Photo : Rizlane Abdessamad.
Granby entre-deux de Dominic Marcil
Un balado pour (re)découvrir la ville de Granby à travers la géopoétique
À écouter en ligne
Auteur et réalisateur : Dominic Marcil
Durée : 21 min 39 s.
40 ans d’art infiltrant!
Le 3e impérial, centre d’essai en art actuel lançait, le 15 juin dernier, le balado Granby entre-deux, réalisé par l’auteur Dominic Marcil et présenté dans le contexte du programme triennal des célébrations de son 40e anniversaire de fondation.

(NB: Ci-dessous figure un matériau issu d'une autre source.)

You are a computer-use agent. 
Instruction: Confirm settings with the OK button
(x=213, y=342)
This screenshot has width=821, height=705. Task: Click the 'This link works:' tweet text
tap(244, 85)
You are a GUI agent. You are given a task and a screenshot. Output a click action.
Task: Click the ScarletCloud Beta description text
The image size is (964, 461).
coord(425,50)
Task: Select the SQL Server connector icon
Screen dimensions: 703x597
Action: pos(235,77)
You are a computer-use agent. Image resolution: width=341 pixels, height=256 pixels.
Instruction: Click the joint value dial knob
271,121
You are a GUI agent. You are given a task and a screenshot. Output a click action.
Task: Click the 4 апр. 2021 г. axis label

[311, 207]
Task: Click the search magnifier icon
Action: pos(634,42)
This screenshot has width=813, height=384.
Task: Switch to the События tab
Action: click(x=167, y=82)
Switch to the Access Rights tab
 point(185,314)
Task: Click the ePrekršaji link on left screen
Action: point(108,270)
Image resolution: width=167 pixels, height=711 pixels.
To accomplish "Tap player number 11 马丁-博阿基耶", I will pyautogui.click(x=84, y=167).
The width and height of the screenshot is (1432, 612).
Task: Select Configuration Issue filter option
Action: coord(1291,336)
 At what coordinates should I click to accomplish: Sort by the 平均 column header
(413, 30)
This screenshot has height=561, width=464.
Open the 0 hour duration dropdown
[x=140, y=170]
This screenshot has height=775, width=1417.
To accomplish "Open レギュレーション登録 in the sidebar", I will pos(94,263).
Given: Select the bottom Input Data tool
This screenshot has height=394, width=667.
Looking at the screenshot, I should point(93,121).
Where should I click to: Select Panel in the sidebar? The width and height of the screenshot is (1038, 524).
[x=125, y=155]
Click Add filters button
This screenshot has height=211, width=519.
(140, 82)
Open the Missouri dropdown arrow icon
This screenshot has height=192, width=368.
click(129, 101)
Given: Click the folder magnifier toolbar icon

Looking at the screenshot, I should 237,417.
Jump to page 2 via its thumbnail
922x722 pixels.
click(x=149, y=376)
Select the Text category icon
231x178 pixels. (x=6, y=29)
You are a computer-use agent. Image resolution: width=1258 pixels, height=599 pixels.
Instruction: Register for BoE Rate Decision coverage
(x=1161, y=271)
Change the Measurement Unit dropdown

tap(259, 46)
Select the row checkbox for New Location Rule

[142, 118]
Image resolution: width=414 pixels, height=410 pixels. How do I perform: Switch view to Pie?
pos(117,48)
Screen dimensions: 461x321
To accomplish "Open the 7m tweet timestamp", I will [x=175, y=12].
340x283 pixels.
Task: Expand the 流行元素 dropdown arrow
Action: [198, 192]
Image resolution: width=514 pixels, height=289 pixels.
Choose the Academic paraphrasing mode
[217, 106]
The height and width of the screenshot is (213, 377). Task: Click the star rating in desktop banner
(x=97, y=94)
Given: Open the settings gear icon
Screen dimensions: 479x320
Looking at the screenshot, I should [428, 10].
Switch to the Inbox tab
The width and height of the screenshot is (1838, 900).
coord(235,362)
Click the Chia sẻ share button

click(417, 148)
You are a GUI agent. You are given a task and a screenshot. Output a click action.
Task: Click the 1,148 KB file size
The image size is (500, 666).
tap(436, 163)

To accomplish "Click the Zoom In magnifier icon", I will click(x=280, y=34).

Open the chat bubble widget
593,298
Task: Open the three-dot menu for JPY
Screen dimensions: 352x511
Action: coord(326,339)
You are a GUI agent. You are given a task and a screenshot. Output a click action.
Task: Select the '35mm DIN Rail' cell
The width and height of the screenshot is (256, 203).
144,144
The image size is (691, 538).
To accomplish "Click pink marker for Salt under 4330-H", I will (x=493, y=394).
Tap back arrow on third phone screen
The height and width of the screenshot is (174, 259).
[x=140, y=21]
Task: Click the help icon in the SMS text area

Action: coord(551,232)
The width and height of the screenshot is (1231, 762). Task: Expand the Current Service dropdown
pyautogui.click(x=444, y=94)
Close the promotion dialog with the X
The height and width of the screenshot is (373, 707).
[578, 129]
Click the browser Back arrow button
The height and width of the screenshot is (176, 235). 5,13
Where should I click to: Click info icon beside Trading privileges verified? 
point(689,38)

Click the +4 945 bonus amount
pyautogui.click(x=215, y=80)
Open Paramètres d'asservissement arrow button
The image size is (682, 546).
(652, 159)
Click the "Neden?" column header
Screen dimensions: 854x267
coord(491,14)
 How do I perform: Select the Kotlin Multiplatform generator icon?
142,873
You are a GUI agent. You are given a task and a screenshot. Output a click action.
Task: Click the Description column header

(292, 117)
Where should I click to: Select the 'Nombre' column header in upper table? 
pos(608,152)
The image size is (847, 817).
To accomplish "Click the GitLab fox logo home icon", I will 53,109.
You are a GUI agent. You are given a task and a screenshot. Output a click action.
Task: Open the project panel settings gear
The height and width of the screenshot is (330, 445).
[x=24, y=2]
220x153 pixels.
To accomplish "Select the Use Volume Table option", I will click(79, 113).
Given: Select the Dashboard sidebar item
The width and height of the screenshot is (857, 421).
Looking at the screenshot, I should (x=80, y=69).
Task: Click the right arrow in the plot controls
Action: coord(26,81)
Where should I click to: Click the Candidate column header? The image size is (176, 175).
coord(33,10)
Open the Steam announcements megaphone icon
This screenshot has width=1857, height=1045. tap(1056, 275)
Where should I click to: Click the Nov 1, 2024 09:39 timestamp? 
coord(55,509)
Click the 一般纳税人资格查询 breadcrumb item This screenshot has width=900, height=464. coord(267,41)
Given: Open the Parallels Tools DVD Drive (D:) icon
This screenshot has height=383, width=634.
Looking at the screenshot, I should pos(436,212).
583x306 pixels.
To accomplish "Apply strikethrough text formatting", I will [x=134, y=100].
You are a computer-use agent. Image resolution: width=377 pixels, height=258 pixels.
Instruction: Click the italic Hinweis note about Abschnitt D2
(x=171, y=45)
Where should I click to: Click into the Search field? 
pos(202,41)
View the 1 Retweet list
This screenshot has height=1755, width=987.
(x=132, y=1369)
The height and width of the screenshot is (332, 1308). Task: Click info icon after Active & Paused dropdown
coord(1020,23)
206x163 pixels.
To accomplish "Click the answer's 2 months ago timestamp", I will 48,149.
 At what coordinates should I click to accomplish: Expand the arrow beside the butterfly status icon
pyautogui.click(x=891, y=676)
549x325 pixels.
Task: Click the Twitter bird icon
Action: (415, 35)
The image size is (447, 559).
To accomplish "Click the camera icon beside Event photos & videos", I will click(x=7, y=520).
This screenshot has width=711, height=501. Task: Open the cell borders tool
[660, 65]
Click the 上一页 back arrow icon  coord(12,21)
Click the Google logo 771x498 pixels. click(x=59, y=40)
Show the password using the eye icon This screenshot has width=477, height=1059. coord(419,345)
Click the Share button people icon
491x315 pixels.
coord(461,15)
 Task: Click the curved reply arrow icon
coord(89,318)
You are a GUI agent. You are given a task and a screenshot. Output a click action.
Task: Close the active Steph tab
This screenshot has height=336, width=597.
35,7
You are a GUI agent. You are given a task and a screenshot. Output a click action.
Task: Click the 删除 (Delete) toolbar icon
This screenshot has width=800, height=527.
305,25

À travers ce balado, Dominic Marcil, professeur de littérature, poète, membre du 3e impérial et citoyen de Granby fait découvrir sa ville en plongeant dans le quotidien de différentes époques. Sur un ton personnel empreint d’une approche géopoétique, il révèle son expérience du territoire : sur la route, à travers les rues, leurs histoires, leurs musiques, leurs littératures, leurs vies.
« Derrière son visage plutôt banal, en la regardant de près, Granby peut se révéler une ville assez étonnante. Où on peut admirer une immense verrière de Marcelle Ferron à un jet de pierre d’un sarcophage romain. Où l’immense jet d’eau du lac Boivin fait écho à celui du lac Léman, près de Genève. Où on retrouve une fontaine Wallace offerte par la ville de Paris et une réplique du Manneken-Pis offerte par la ville de Bruxelles. Comme si la ville, observée avec assez d’attention, commençait lentement à se déplacer hors d’elle-même. »
— Dominic Marcil
Dominic Marcil est professeur de littérature et poète. Il vit et travaille à Granby où il a siégé sur le conseil d’administration du 3e impérial de 2010 à 2022 et dont il a assuré la présidence durant une décennie. Il a coécrit avec Hector Ruiz un essai aux éditions du Noroît, Lire la rue, marcher le poème (2016), ainsi qu’un recueil aux éditions Triptyque, Taverne nationale (2019). À l’automne 2023, il a fait paraître Prophétie en voix off aux éditions Lézard amoureux. Dans son processus créateur, il s’intéresse aux rapports entre écriture et territoire. Il est membre de La Traversée, atelier de géopoétique dont un atelier nomade avait donné lieu à une première mouture de ce balado.